Irrigation Layout Design

In the irrigated regions of southern NSW, recent innovation in surface irrigation design layout in the form of drain back level basins and level furrow systems, are allowing labour savings, ease of automation, a higher degree of water depth control, uniformity and irrigation efficiency and in some cases more efficient machinery practises and flexibility to grow a very wide range of crops. High water supply flow rates (30 ML/day), that are available to irrigators in the Murrumbidgee Valley have resulted in a rapid increase in the numbers of systems comprised of series of benched level basins (terraces) with side ditches that have automatic gates that allow individual bays to be filled and drained independently (Ground-Cover-Issue-106-Sept-Oct-2013). Other high efficiency systems, known as level furrow systems, potentially allow a wide range of crops (including rice) to be grown on beds within one irrigation system (pers. comm Sam North, NSW DPI and Flannagan’s, Benerembah). In the Murray Valley, where there are more constraints on maximum flow rates and there is less on-farm storage, overhead sprinkler systems may provide an alternative method of application for a high degree of control since it has been demonstrated that higher flow rates can lead to irrigation efficiency increases of 20% (Smith, 2013).

-=-=-

Stated goal A: According to the irrigation layout text, what has led to the rapid increase in benched level basin systems in the Murrumbidgee Valley? Answer in one to three sentences.
Stated goal B: Take the irrigation layout text further, starting right after its last sentence.
The rows below the irrigation text have nothing to do with it.

-=-=-

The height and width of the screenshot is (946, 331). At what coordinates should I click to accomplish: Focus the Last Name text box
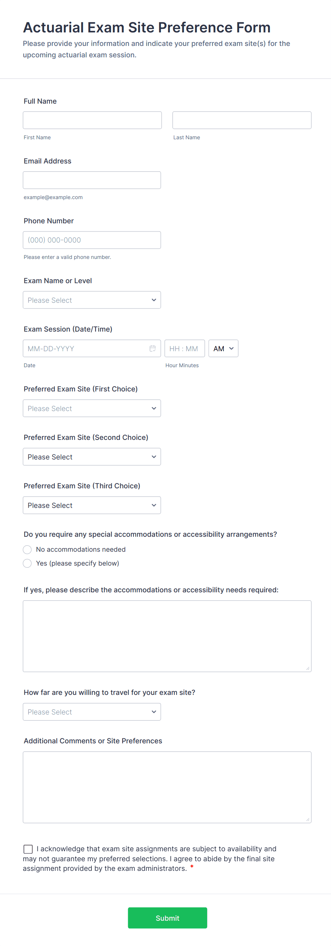click(x=242, y=120)
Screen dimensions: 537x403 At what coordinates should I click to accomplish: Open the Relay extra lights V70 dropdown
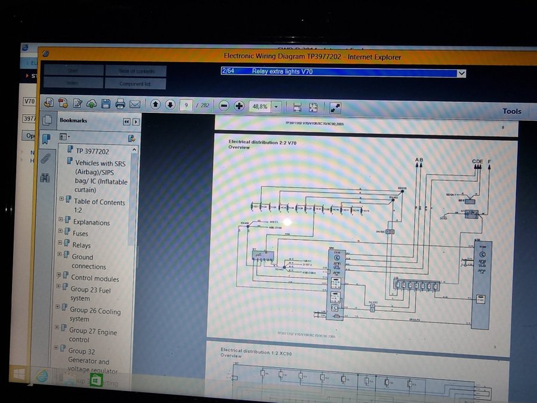(460, 73)
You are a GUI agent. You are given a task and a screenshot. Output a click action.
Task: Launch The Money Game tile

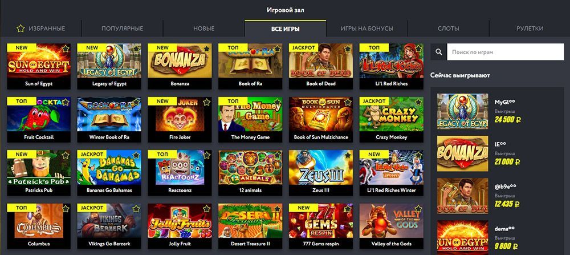point(250,114)
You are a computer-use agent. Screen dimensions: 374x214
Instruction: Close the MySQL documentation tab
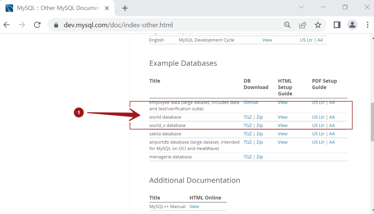pos(107,8)
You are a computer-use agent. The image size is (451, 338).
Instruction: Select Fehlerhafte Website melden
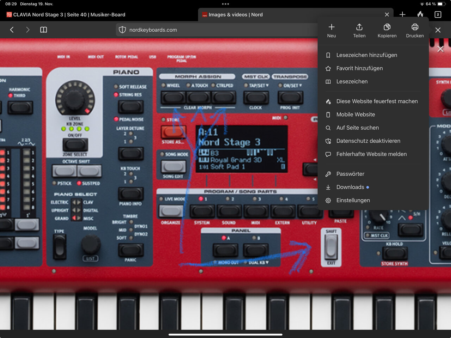point(371,154)
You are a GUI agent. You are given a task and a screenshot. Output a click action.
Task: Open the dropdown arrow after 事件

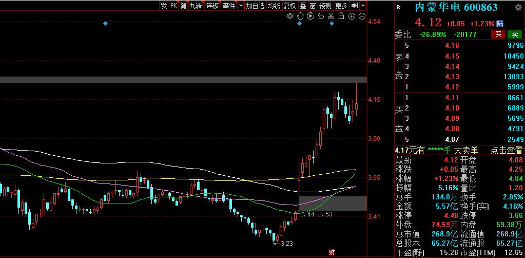pos(240,6)
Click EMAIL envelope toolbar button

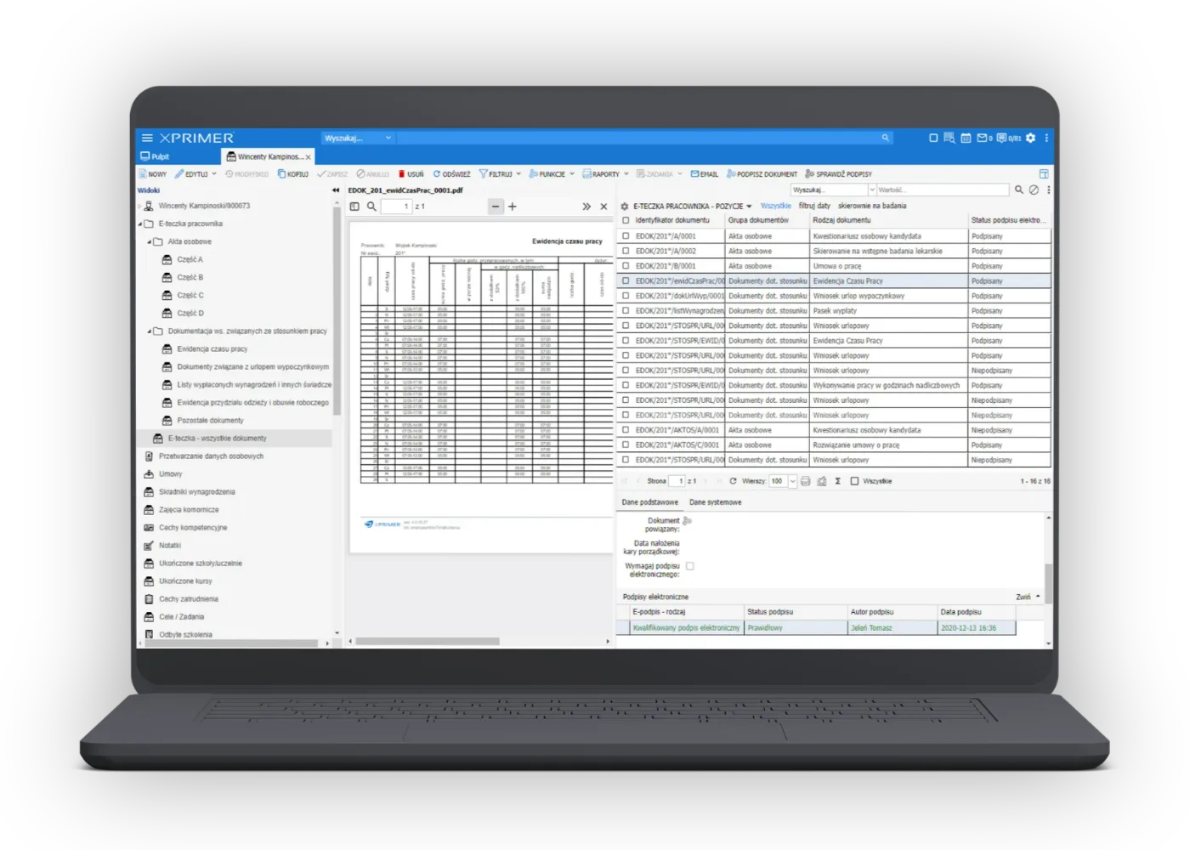pos(705,174)
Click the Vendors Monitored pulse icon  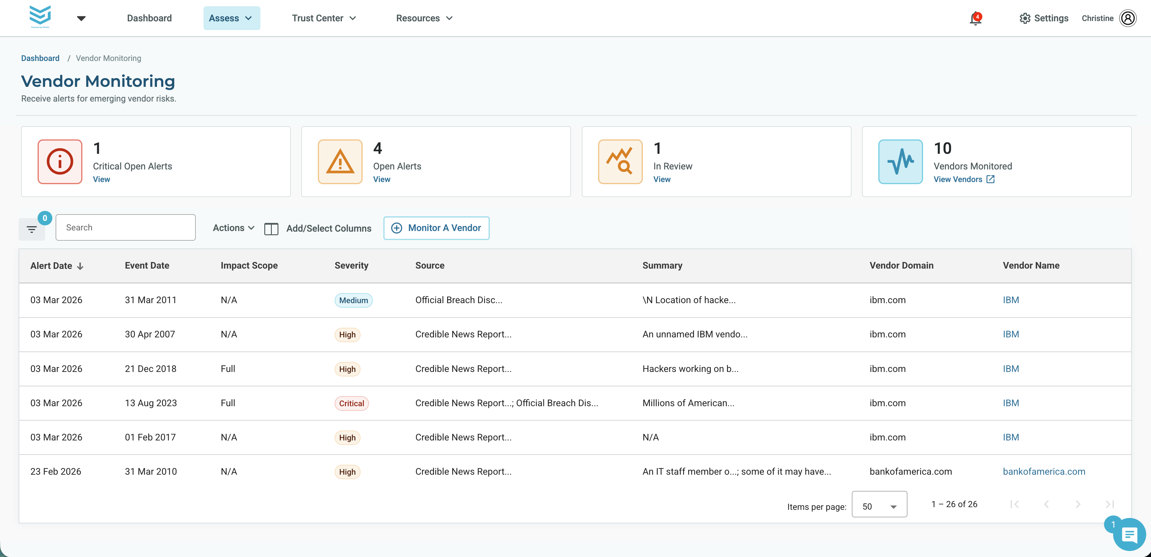coord(900,162)
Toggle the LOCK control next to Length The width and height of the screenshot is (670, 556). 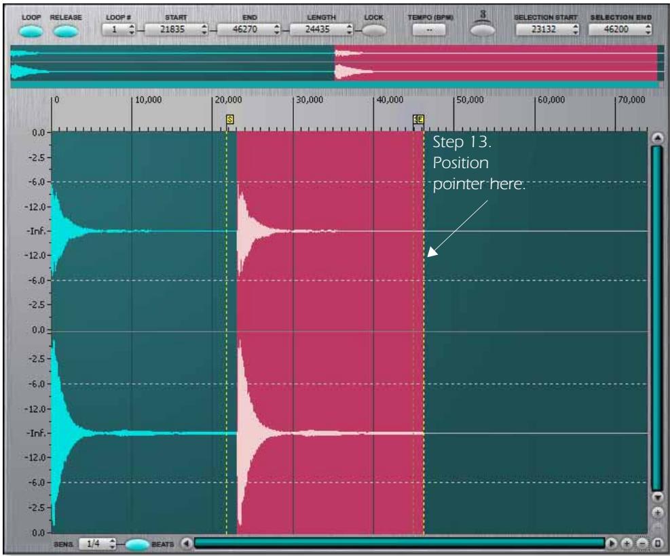pos(374,29)
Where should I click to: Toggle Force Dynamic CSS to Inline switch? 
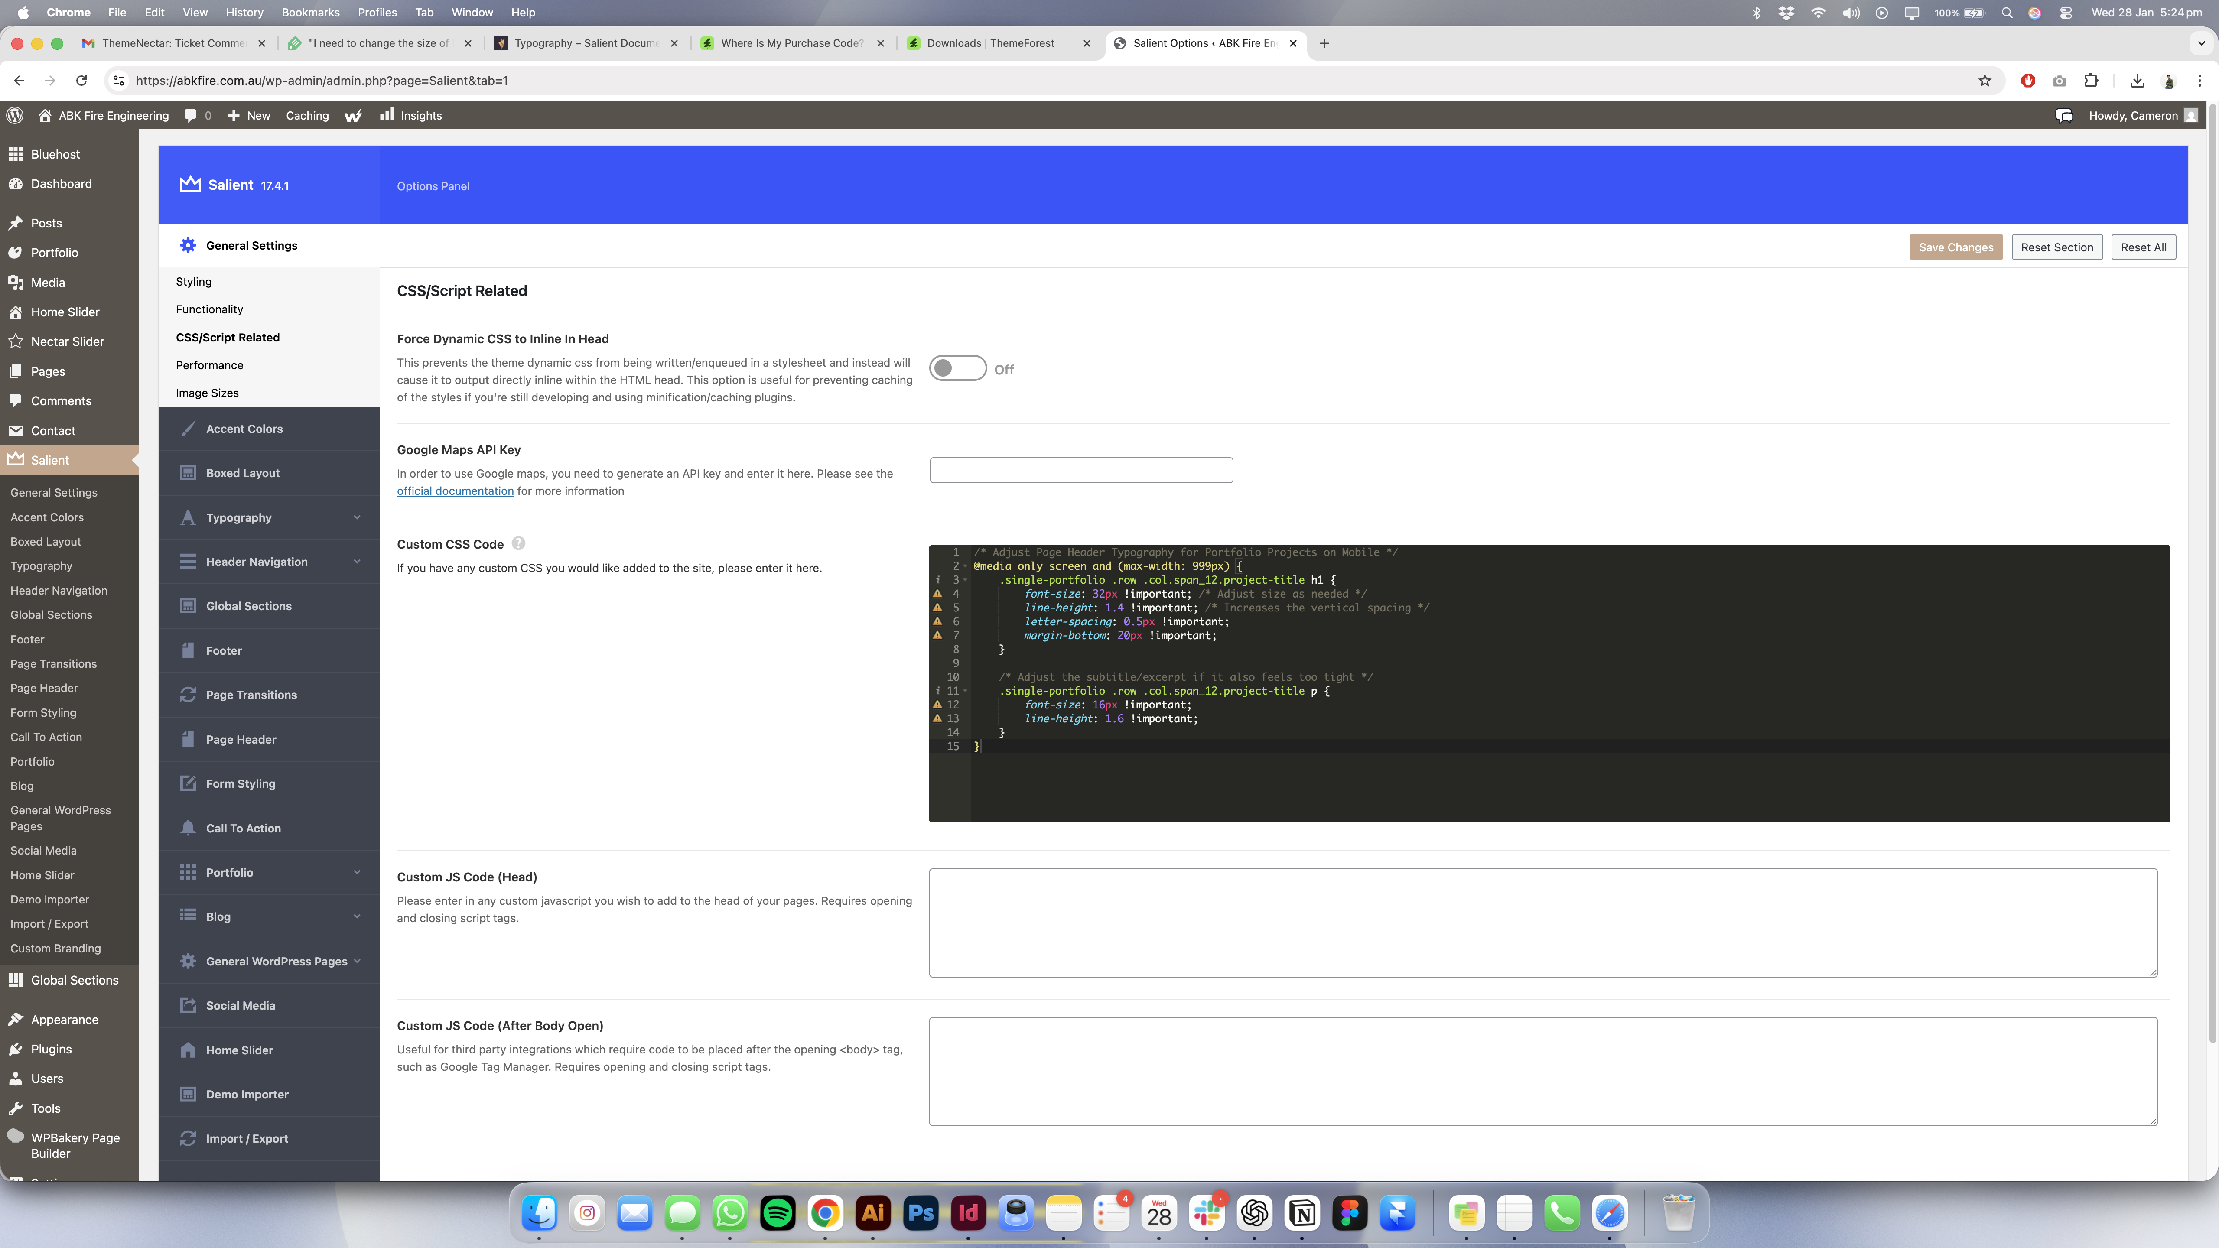(957, 369)
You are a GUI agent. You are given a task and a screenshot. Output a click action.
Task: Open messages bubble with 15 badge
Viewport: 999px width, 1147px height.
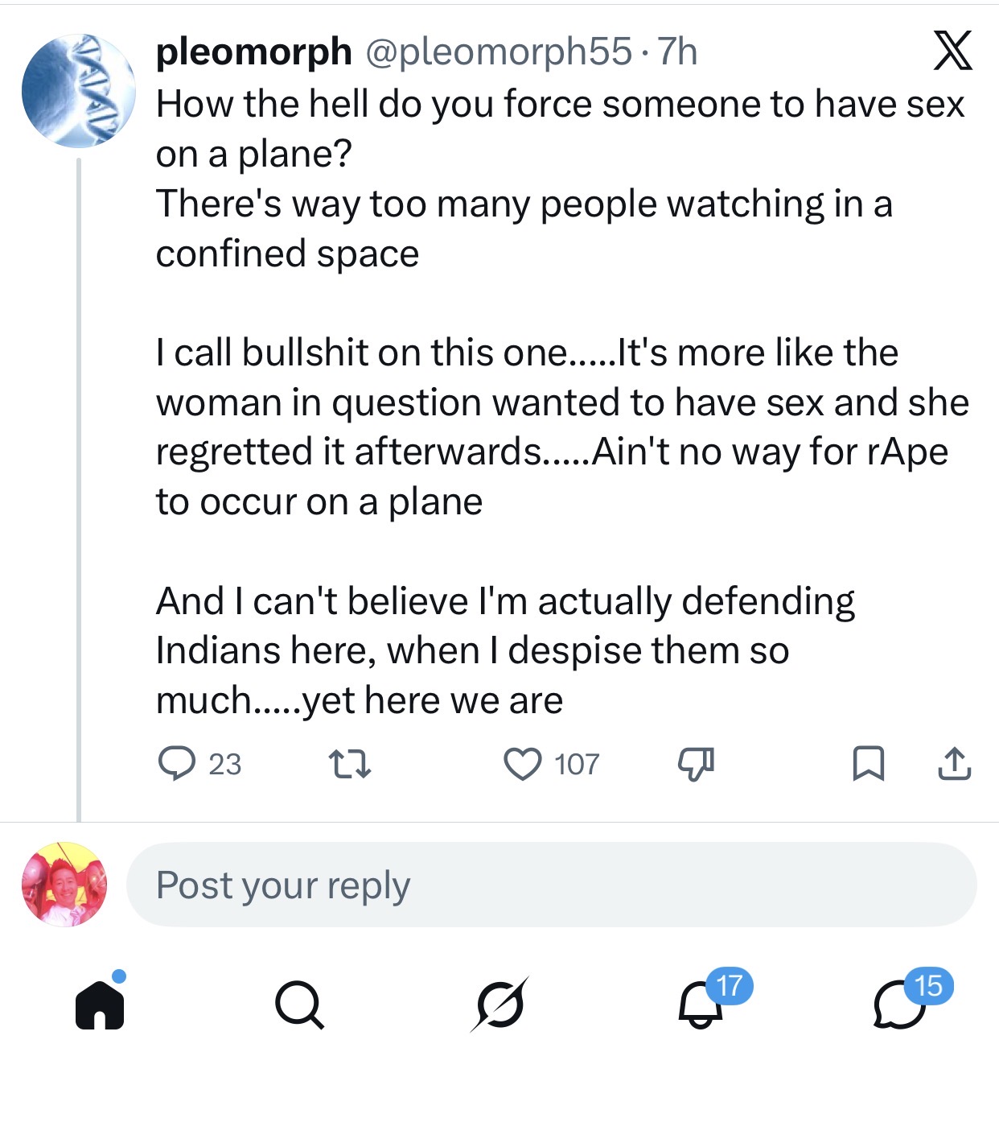point(900,1007)
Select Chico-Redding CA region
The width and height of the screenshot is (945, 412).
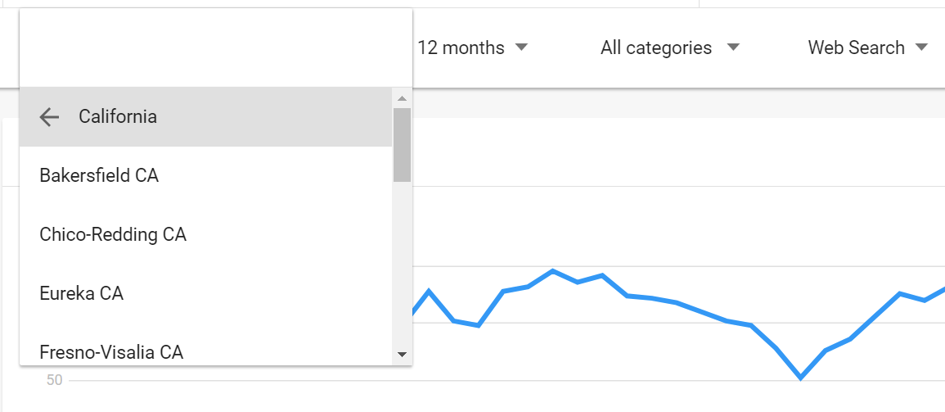205,234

-=-=-

Exercise response A: Irrigators in the Murrumbidgee Valley have access to high water supply flow rates of 30 ML/day. This has led to a rapid increase in systems made up of a series of benched level basins with side ditches and automatic gates.

Exercise response B:
The new surface layouts are more automated than ever before and enable lower volume, more frequent irrigations to be applied at scale, without excessive labour costs. To date, the greater degree of irrigation control has primarily been driven from the aspect of improving plant water supply, potentially enabling farmers to supply crops with water as plants demand it, more accurately, more efficiently and with greater uniformity.  However, equally as important is the degree to which the improvements in water scheduling can also allow accurate nutrient scheduling. Development of nutrient management methods are now necessary to better suit the new layouts, crop types, varieties, cropping systems and soils that are being used (Stott, 2013). The factors that drive nitrification and denitrification, the processes that control N losses to the atmosphere and leachate losses in irrigated soils, are primarily governed by soil moisture through the fundamental parameter; redox potential (the amount of electrons in the soil available to reduce soil nitrate or other soil chemical species). Therefore, developing reliable relationships between irrigation application, soil moisture and nitrogen uptake and losses from fertiliser application is critical to optimising the right amount of nitrogen so that it is available for plant growth at the right time.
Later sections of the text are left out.